A series of lab experiments discovered that when people fall asleep after consuming alcohol at the low air pressures typically experienced during airline flights, blood oxygen drops to worrisome levels and heart rates increase even in those who are healthy and young, according to the report published Monday in the journal Thorax.
The new research should give airline passengers who like to drink while flying pause, said study co-author Dr. Eva-Maria Elmenhorst, deputy of the department of sleep and human factors research at the Institute of Aerospace Medicine at the German Aerospace Center in Cologne, Germany.
Even when we don’t drink, commercial flying can be taxing for the body. Dry cabin air can cause dehydration and being immobile in cramped seats for hours can sometimes trigger blood clots in the legs. At cruising altitude, cabin pressure is set to what would be experienced between 6,000 to 8,000 feet above sea level, which can contribute to lower oxygen saturation in the blood. As air pressure decreases the amount of oxygen a person takes in with each breath also declines, according to the National Institutes of Health.
The German scientists expected that alcohol consumption at low air pressure would have an effect on people, but “we were surprised to see that the effect was so strong,” Elmenhorst said, urging flyers: “Please don’t drink alcohol while being on an airplane.”
While young, healthy people most likely won’t experience any serious harm to their hearts from drinking while flying, in others “the decreased oxygen saturation together with the increase in heart rate could exacerbate pre-existing medical conditions,” Elmenhorst said.
“The oxygen saturation dropped to quite low levels during sleep,” she said. “This is why I would recommend to avoid drinking alcohol even when someone is healthy.”
For the study, 48 healthy adults between the ages of 18 and 40 were randomly assigned to one of two groups: Half would go to a sleep lab that had air pressure at sea level, while the other half would sleep in an altitude chamber that mimicked the air pressure found on planes traveling at cruising altitude.
Twelve people in each group slept for four hours after having consumed the equivalent of two cans of beer or two glasses of wine, while the other 12 slept after consuming no alcohol.

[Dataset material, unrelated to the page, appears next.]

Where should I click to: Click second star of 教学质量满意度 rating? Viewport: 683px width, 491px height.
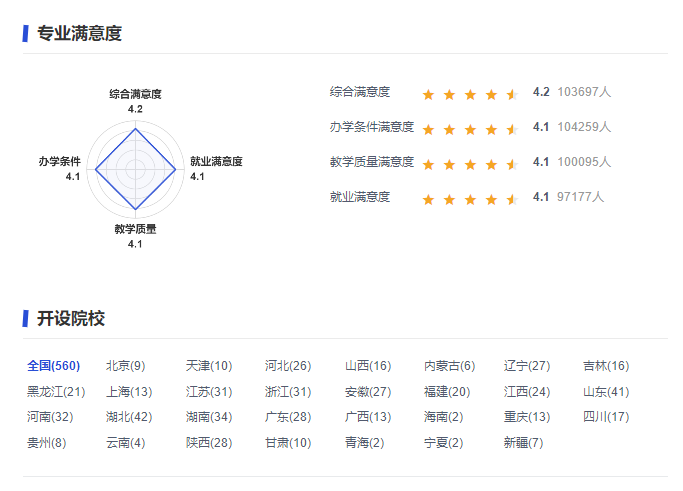(x=449, y=164)
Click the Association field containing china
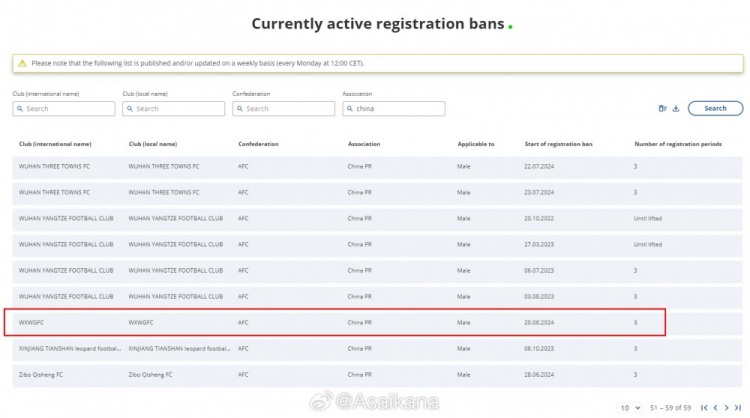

After a break of two days, the procedure was reversed, so that those who had consumed alcohol before sleeping now slept with no alcohol on board and vice versa.
People who drank before falling asleep in the altitude chamber on average had their blood oxygen saturation drop to 85%, while their heart rates rose to compensate for the lower oxygen levels to an average of nearly 88 beats per minute.
That’s compared to a blood oxygen saturation drop to 95% and a heart rate rise to 77 beats per minute in those who consumed alcohol at sea level before falling asleep.
An oxygen saturation of 95% to 100% is normal for healthy adults and children, according to the Centers for Disease Control and Prevention.
Experts say that a drop to below 90% in oxygen saturation is worrisome.
Under 90% would be concerning, said Dr. Deepak Bhatt, director of the Mount Sinai Fuster Heart Hospital in New York.
“For years I’ve been telling patients not to drink on flights,” Bhatt said. “This study makes me more confident in that advice.”
In someone with heart disease, the combination of the effects described in the study could trigger bad cardiovascular outcomes, like a heart attack, a stroke or blood clots forming, Bhatt said.
The new study is “important given the number of people who fly internationally, said Mariann Piano, a professor of nursing and a researcher who has studied the impact of alcohol on heart health at the Vanderbilt University Medical Center in Nashville. Those longer flights could put people who drink at greater risk.
“What I found concerning was the drop in oxygen saturation,” Piano said. “It was approaching a very abnormal level that could compromise the delivery of oxygen to the tissues of the body.”
Especially concerning would be the impact on people with chronic obstructive pulmonary disease, Piano said. “They have lower baseline oxygen saturation levels,” she said.
While healthy young people are probably not at serious risk, this study suggests people with underlying cardiorespiratory conditions should “steer away from alcohol when flying,” said Dr. Prashant Vaishnava, a cardiologist and an assistant professor of medicine at Columbia University Vagelos College of Physicians and Surgeons in New York.
For people without health issues who would really like a beer or a glass of wine on a flight, “they should be conservative and limit themselves to probably no more than one drink,” Vaishnava said.